The DeFi sector appears set for expansive growth as well, with engagement projected to increase from 24% to an impressive 75% of investors over the next two years. Among those currently involved in or planning to enter the DeFi space, the most appealing use cases include derivatives (40%), staking (38%), and lending (34%). However, despite the optimistic views surrounding DeFi, the survey noted that considerable barriers persist. Regulatory concerns top the list, with 57% of respondents identifying regulatory uncertainties as a major hindrance, closely followed by compliance concerns at 55% and a lack of internal knowledge at 51%.

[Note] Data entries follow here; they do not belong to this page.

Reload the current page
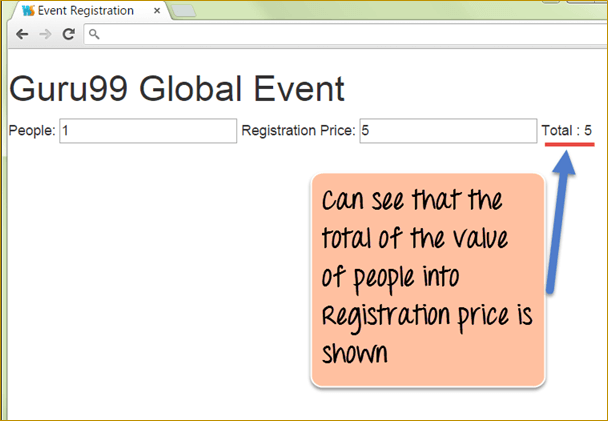Screen dimensions: 608x421 (68, 34)
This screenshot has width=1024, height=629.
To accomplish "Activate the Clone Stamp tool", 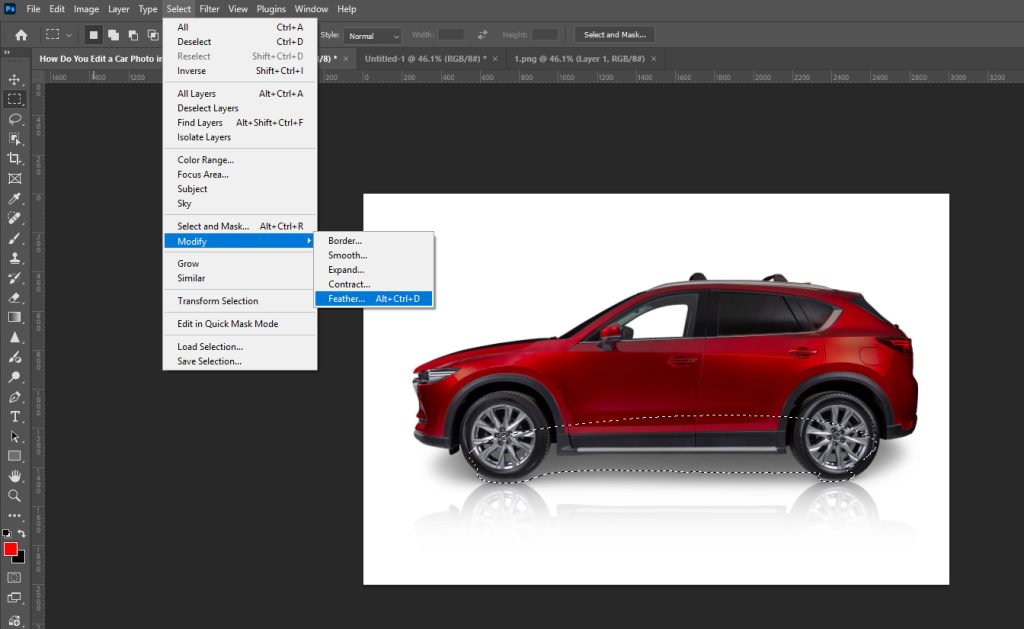I will tap(15, 258).
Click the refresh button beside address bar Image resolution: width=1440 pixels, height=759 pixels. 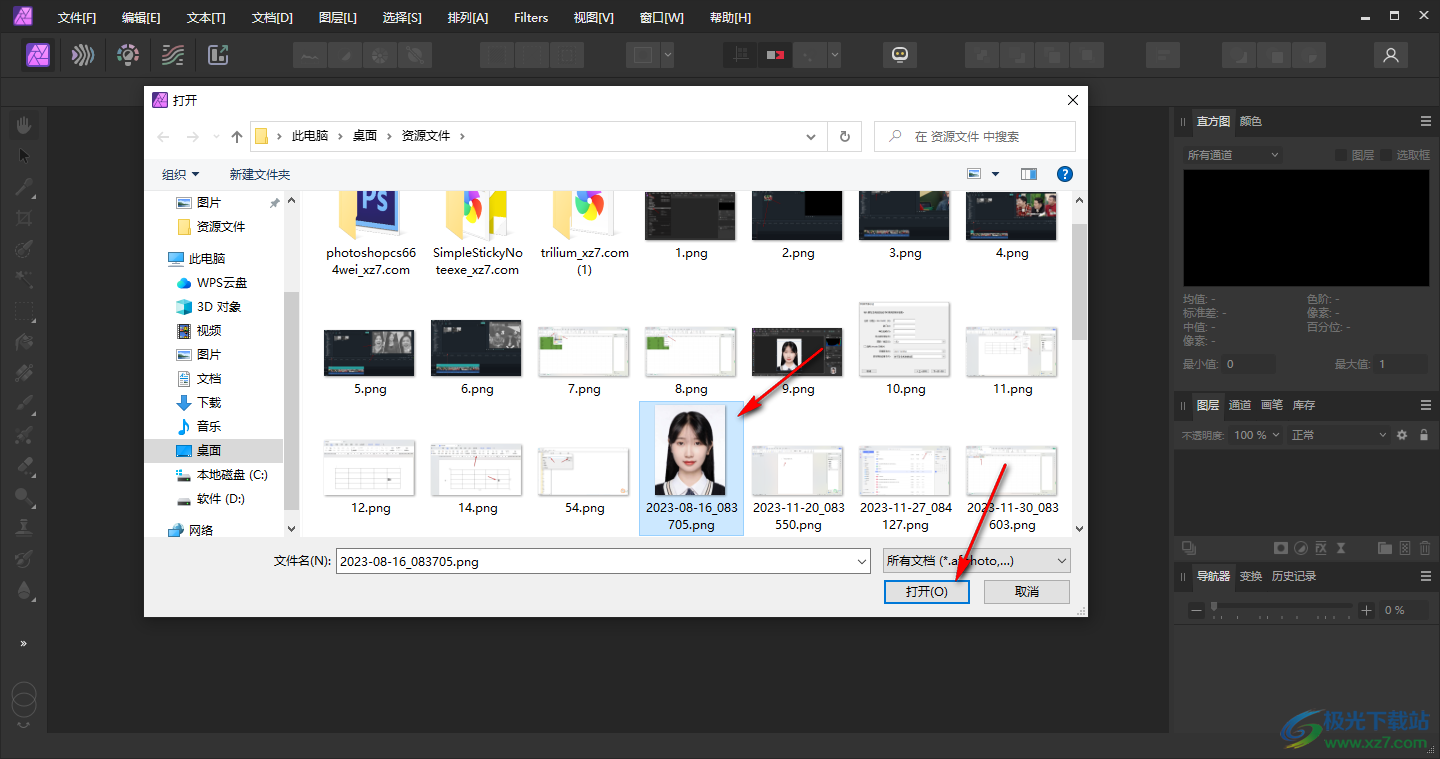845,136
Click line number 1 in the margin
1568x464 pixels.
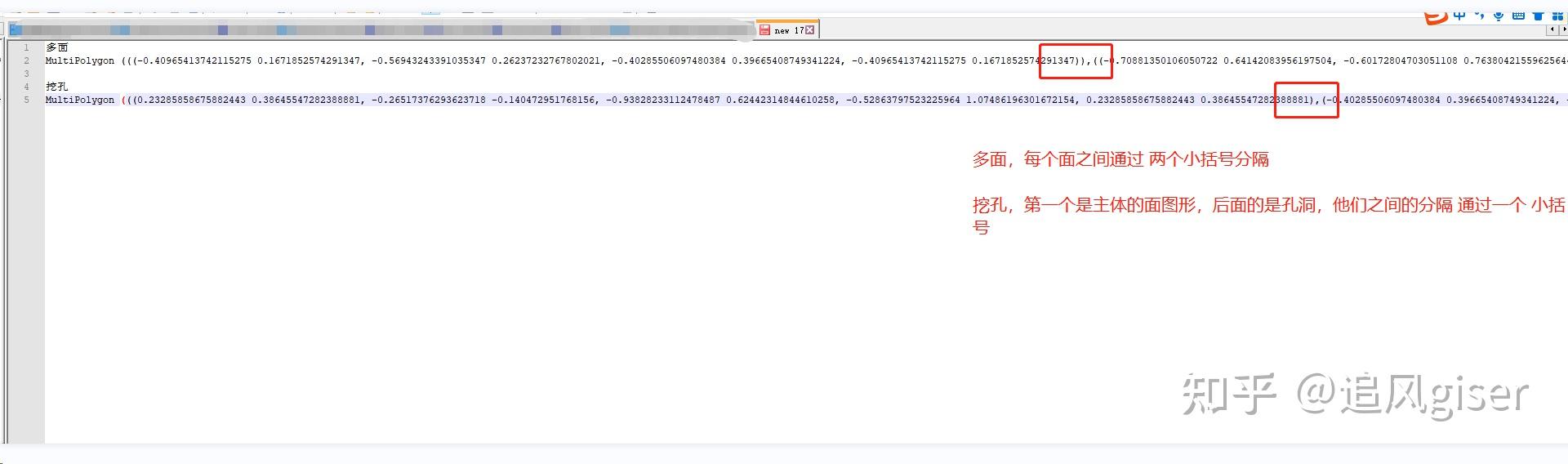point(27,47)
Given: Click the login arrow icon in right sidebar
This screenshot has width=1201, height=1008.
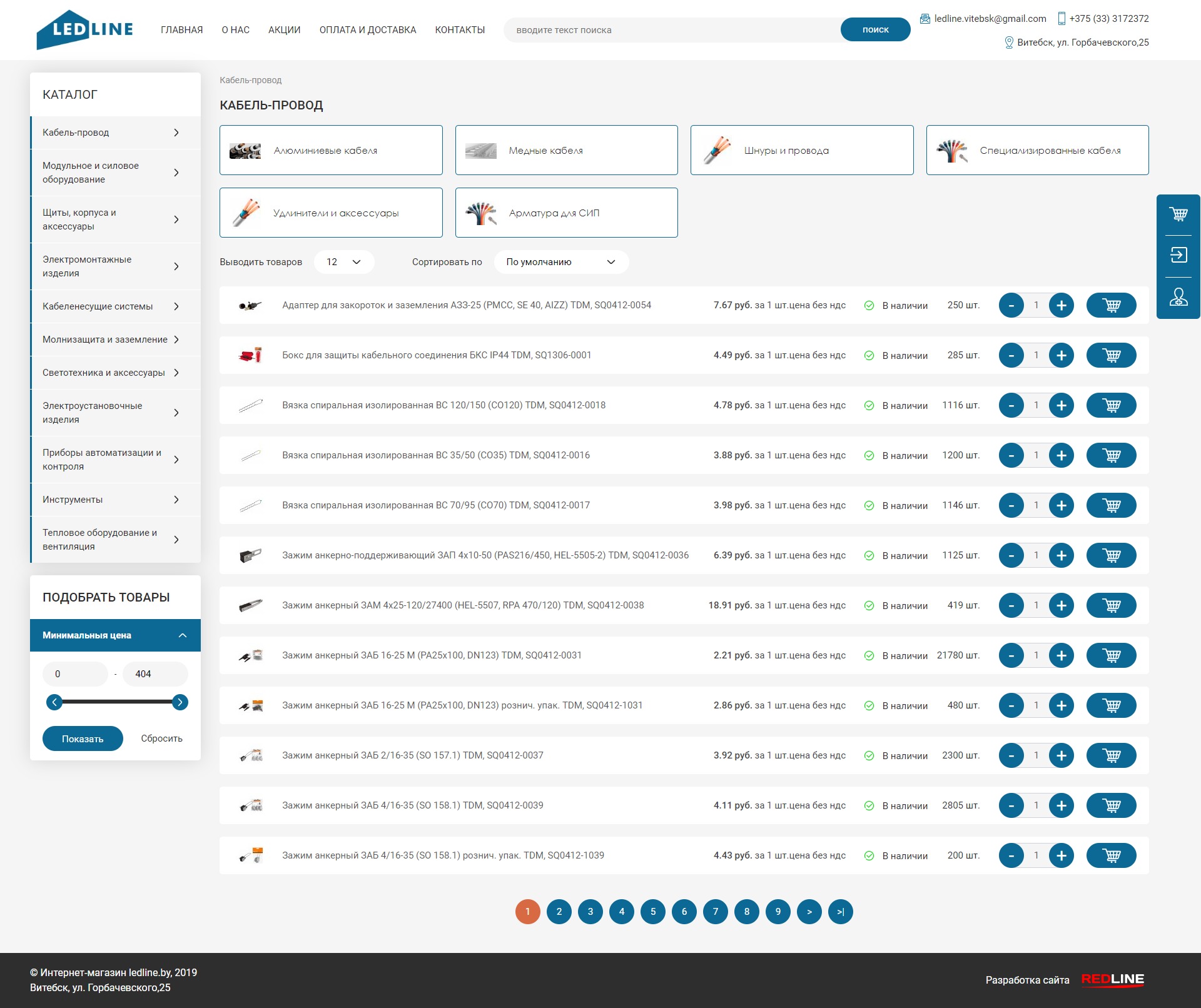Looking at the screenshot, I should pyautogui.click(x=1178, y=255).
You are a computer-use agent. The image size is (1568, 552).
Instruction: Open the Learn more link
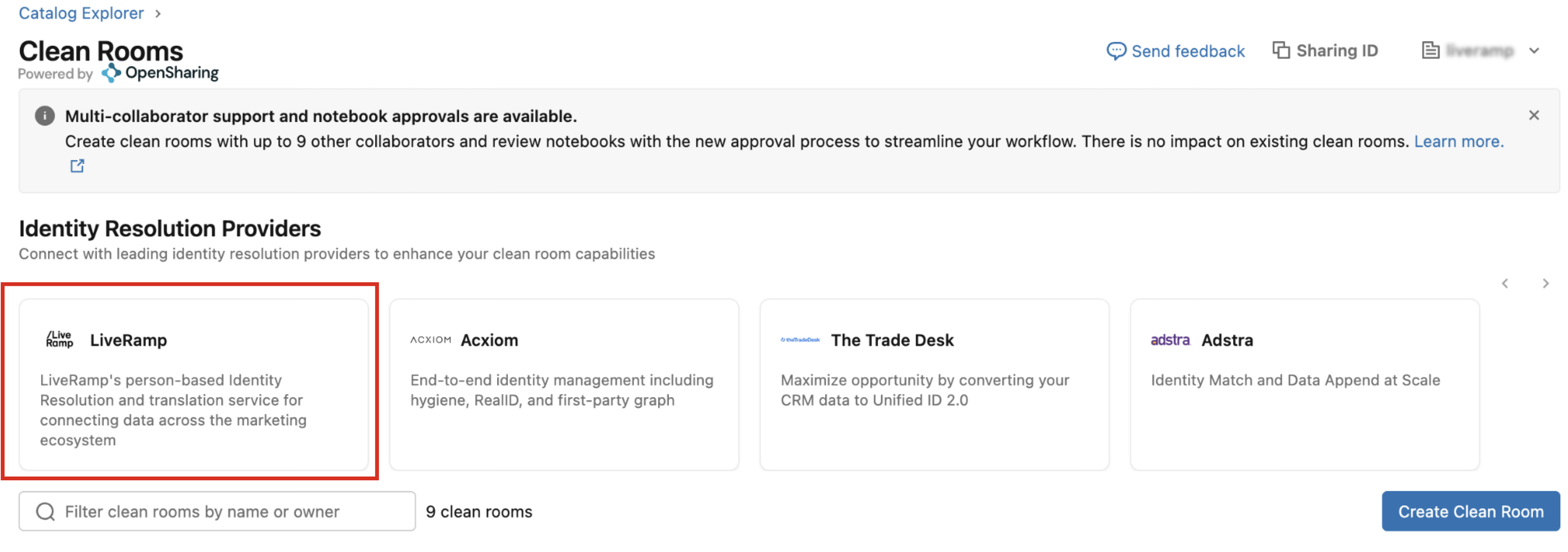(1459, 142)
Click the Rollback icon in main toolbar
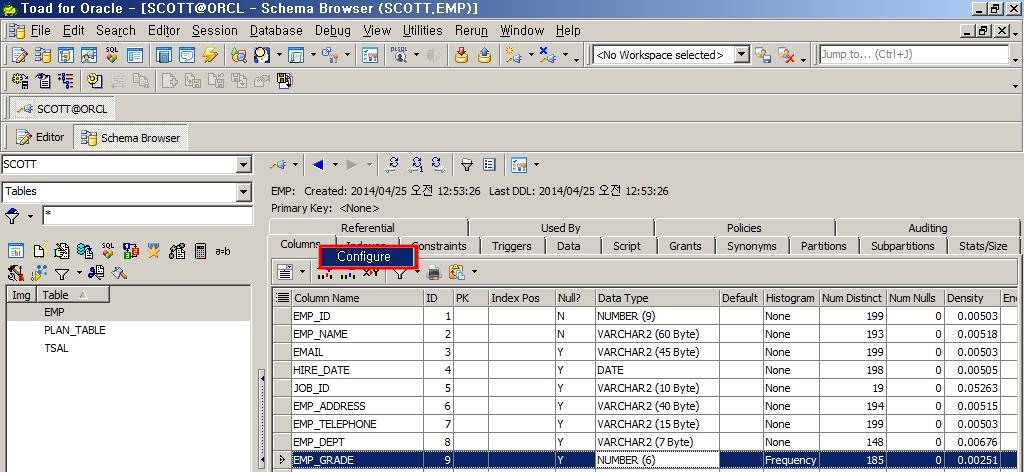Screen dimensions: 1024x472 [484, 55]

Interestingly, the survey respondents perceive regulation as both a significant risk and a prime opportunity for the future of the crypto market. Many believe that introducing comprehensive regulatory clarity—particularly regarding custody, tax treatment, and stablecoin usage—will help attract new market participants and enhance overall activity in the digital asset space. The researchers underscored the potential for a positive shift in sentiment and regulatory action, particularly with the evolving landscape in the United States and globally, which could further fuel interest in digital assets.
However, it’s important to contextualize the timing of the survey results with the subsequent fluctuation in crypto prices, as Bitcoin has seen a decline from its record high. At the time of the report’s publication, Bitcoin was trading around $83,000, having dipped to $76,000 earlier in the month amid economic concerns highlighted by US President Donald Trump’s comments hinting at potential recession risks.
Overall, the survey paints a picture of an evolving landscape where institutional interest in digital assets is robust and growing, albeit with challenges to navigate. The projections for future involvement in cryptocurrencies, stablecoins, and DeFi signal an enduring belief in the sector’s potential, despite existing barriers and recent market volatility. This sentiment towards crypto indicates that institutional investors are gearing up to embrace the next phase of the digital asset revolution.